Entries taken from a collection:
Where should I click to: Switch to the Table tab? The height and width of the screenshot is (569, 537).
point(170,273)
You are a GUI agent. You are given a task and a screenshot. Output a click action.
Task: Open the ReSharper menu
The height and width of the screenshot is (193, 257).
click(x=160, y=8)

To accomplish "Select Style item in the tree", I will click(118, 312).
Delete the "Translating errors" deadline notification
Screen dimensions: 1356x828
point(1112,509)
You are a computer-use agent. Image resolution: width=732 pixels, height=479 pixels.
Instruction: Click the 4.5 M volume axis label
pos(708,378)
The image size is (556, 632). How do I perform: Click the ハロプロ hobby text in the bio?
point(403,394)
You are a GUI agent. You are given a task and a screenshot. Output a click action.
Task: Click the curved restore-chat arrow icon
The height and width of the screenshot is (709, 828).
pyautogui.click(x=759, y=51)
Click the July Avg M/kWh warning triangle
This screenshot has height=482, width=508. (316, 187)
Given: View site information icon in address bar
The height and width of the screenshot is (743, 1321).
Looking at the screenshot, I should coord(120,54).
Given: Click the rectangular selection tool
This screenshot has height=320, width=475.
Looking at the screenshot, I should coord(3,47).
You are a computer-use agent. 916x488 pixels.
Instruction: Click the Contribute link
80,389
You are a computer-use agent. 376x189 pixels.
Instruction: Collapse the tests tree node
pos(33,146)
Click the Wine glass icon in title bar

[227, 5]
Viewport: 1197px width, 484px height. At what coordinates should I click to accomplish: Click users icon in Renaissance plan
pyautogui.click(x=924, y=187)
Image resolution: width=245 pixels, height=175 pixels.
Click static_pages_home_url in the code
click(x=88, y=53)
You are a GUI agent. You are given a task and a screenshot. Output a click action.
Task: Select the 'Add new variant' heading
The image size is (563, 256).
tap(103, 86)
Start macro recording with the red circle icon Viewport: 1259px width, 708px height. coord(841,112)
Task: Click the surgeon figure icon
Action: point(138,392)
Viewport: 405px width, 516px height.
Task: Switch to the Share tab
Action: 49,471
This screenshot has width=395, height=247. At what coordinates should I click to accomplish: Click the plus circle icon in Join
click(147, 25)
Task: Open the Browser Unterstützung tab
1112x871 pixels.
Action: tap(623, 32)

TASK BRIEF »
Word for word, copy out all of the data shown above.

TASK OUTPUT »
Where should I click to: Switch to the Table tab? The height and width of the screenshot is (569, 537).
point(170,273)
You are a GUI agent. You are given a task and a screenshot. Output a click action.
Task: Open the ReSharper menu
The height and width of the screenshot is (193, 257).
click(x=160, y=8)

To accomplish "Select Style item in the tree", I will click(118, 312).
Delete the "Translating errors" deadline notification
Screen dimensions: 1356x828
point(1112,509)
You are a computer-use agent. Image resolution: width=732 pixels, height=479 pixels.
Instruction: Click the 4.5 M volume axis label
pos(708,378)
The image size is (556, 632). How do I perform: Click the ハロプロ hobby text in the bio?
point(403,394)
You are a GUI agent. You are given a task and a screenshot. Output a click action.
Task: Click the curved restore-chat arrow icon
The height and width of the screenshot is (709, 828).
pyautogui.click(x=759, y=51)
Click the July Avg M/kWh warning triangle
This screenshot has height=482, width=508. (316, 187)
Given: View site information icon in address bar
The height and width of the screenshot is (743, 1321).
Looking at the screenshot, I should coord(120,54).
Given: Click the rectangular selection tool
This screenshot has height=320, width=475.
Looking at the screenshot, I should coord(3,47).
You are a computer-use agent. 916x488 pixels.
Instruction: Click the Contribute link
80,389
You are a computer-use agent. 376x189 pixels.
Instruction: Collapse the tests tree node
pos(33,146)
Click the Wine glass icon in title bar

[227, 5]
Viewport: 1197px width, 484px height. At what coordinates should I click to accomplish: Click users icon in Renaissance plan
pyautogui.click(x=924, y=187)
Image resolution: width=245 pixels, height=175 pixels.
Click static_pages_home_url in the code
click(x=88, y=53)
You are a GUI agent. You are given a task and a screenshot. Output a click action.
Task: Select the 'Add new variant' heading
The image size is (563, 256).
tap(103, 86)
Start macro recording with the red circle icon Viewport: 1259px width, 708px height. coord(841,112)
Task: Click the surgeon figure icon
Action: point(138,392)
Viewport: 405px width, 516px height.
Task: Switch to the Share tab
Action: 49,471
This screenshot has width=395, height=247. At what coordinates should I click to accomplish: Click the plus circle icon in Join
click(147, 25)
Task: Open the Browser Unterstützung tab
1112x871 pixels.
Action: tap(623, 32)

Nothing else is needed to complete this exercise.